# Different Types of Hypothesis Tests

## Goals:
* Understand various types of hypothesis tests
* Learn when to use each type of test
* Implement these tests using Python

We will cover the following types of tests:
1. One-sample t-test
2. Two-sample t-test
3. Paired t-test
4. One-way ANOVA
5. Chi-square test of independence

In [None]:
# Import necessary libraries
import numpy as np
import scipy.stats as stats
import pandas as pd
import matplotlib.pyplot as plt
from statsmodels.stats.multicomp import pairwise_tukeyhsd

## 1. One-sample t-test

The one-sample t-test is used to determine whether a sample mean significantly differs from a hypothesized population mean.

### Example: Plant Growth
A botanist claims that a new fertilizer increases plant height to an average of 25 cm. You measure the heights of 30 plants treated with this fertilizer.

In [None]:
# Generate sample data
np.random.seed(42)
plant_heights = np.random.normal(26, 2, 30)  # Mean 26, SD 2, 30 samples

# Perform one-sample t-test
t_statistic, p_value = stats.ttest_1samp(plant_heights, 25)
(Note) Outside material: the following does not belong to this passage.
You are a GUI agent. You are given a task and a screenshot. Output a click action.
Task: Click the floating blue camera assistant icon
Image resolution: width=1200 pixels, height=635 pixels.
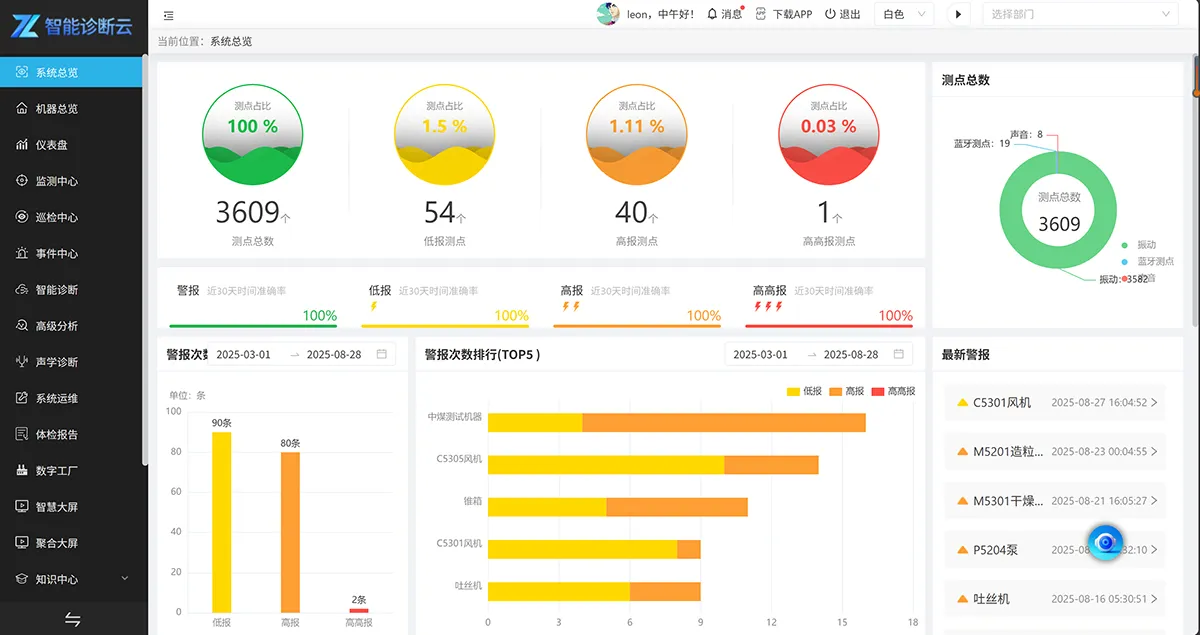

print(f"T-statistic: {t_statistic:.4f}")
print(f"P-value: {p_value:.4f}")

# Decision
alpha = 0.05
if p_value < alpha:
    print("Reject the null hypothesis. The fertilizer significantly affects plant height.")
else:
    print("Fail to reject the null hypothesis. There's not enough evidence to conclude the fertilizer affects plant height.")

## 2. Two-sample t-test

The two-sample t-test is used to determine if there is a significant difference between the means of two groups.

### Example: Comparing Two Fertilizers
Compare the effectiveness of two different fertilizers on plant height.

In [None]:
# Generate sample data
fertilizer_A = np.random.normal(26, 2, 30)
fertilizer_B = np.random.normal(24, 2, 30)

# Perform two-sample t-test
t_statistic, p_value = stats.ttest_ind(fertilizer_A, fertilizer_B)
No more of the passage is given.